> **PROBLEM**:
Every line of the material is to be given again exactly.

+-------+

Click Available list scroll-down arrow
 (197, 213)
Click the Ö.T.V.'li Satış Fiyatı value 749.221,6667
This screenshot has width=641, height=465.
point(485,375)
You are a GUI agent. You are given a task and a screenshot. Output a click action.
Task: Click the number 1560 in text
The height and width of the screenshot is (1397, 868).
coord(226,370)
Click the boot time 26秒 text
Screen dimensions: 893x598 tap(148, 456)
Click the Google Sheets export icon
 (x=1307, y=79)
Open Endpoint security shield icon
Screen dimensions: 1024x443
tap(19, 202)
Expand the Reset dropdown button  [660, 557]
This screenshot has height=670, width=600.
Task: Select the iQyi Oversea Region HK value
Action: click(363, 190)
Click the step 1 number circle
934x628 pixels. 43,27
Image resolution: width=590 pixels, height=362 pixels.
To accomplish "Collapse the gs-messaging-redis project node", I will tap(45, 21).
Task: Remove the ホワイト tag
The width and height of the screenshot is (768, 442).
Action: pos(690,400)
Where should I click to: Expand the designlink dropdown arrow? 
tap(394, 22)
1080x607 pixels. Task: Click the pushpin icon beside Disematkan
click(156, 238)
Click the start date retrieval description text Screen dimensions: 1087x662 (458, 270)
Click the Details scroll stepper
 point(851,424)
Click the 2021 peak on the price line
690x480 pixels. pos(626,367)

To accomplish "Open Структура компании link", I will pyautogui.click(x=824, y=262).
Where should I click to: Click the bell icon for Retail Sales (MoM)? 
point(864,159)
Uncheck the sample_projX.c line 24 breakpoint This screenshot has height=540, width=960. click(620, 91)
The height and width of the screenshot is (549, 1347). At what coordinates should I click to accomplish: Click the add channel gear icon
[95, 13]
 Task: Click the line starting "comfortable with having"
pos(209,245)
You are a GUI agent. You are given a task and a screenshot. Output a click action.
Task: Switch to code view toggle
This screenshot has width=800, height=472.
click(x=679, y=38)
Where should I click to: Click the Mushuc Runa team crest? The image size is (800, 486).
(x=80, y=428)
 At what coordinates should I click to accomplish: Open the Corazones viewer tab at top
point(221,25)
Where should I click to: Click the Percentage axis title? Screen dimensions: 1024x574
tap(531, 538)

+-------+

> **SOLUTION FOR THIS TASK**:
Click Available list scroll-down arrow
 (197, 213)
Click the Ö.T.V.'li Satış Fiyatı value 749.221,6667
This screenshot has width=641, height=465.
point(485,375)
You are a GUI agent. You are given a task and a screenshot. Output a click action.
Task: Click the number 1560 in text
The height and width of the screenshot is (1397, 868).
coord(226,370)
Click the boot time 26秒 text
Screen dimensions: 893x598 tap(148, 456)
Click the Google Sheets export icon
 (x=1307, y=79)
Open Endpoint security shield icon
Screen dimensions: 1024x443
tap(19, 202)
Expand the Reset dropdown button  [660, 557]
This screenshot has height=670, width=600.
Task: Select the iQyi Oversea Region HK value
Action: click(363, 190)
Click the step 1 number circle
934x628 pixels. 43,27
Image resolution: width=590 pixels, height=362 pixels.
To accomplish "Collapse the gs-messaging-redis project node", I will tap(45, 21).
Task: Remove the ホワイト tag
The width and height of the screenshot is (768, 442).
Action: pos(690,400)
Where should I click to: Expand the designlink dropdown arrow? 
tap(394, 22)
1080x607 pixels. Task: Click the pushpin icon beside Disematkan
click(156, 238)
Click the start date retrieval description text Screen dimensions: 1087x662 (458, 270)
Click the Details scroll stepper
 point(851,424)
Click the 2021 peak on the price line
690x480 pixels. pos(626,367)

To accomplish "Open Структура компании link", I will pyautogui.click(x=824, y=262).
Where should I click to: Click the bell icon for Retail Sales (MoM)? 
point(864,159)
Uncheck the sample_projX.c line 24 breakpoint This screenshot has height=540, width=960. click(620, 91)
The height and width of the screenshot is (549, 1347). At what coordinates should I click to accomplish: Click the add channel gear icon
[95, 13]
 Task: Click the line starting "comfortable with having"
pos(209,245)
You are a GUI agent. You are given a task and a screenshot. Output a click action.
Task: Switch to code view toggle
This screenshot has width=800, height=472.
click(x=679, y=38)
Where should I click to: Click the Mushuc Runa team crest? The image size is (800, 486).
(x=80, y=428)
 At what coordinates should I click to accomplish: Open the Corazones viewer tab at top
point(221,25)
Where should I click to: Click the Percentage axis title? Screen dimensions: 1024x574
tap(531, 538)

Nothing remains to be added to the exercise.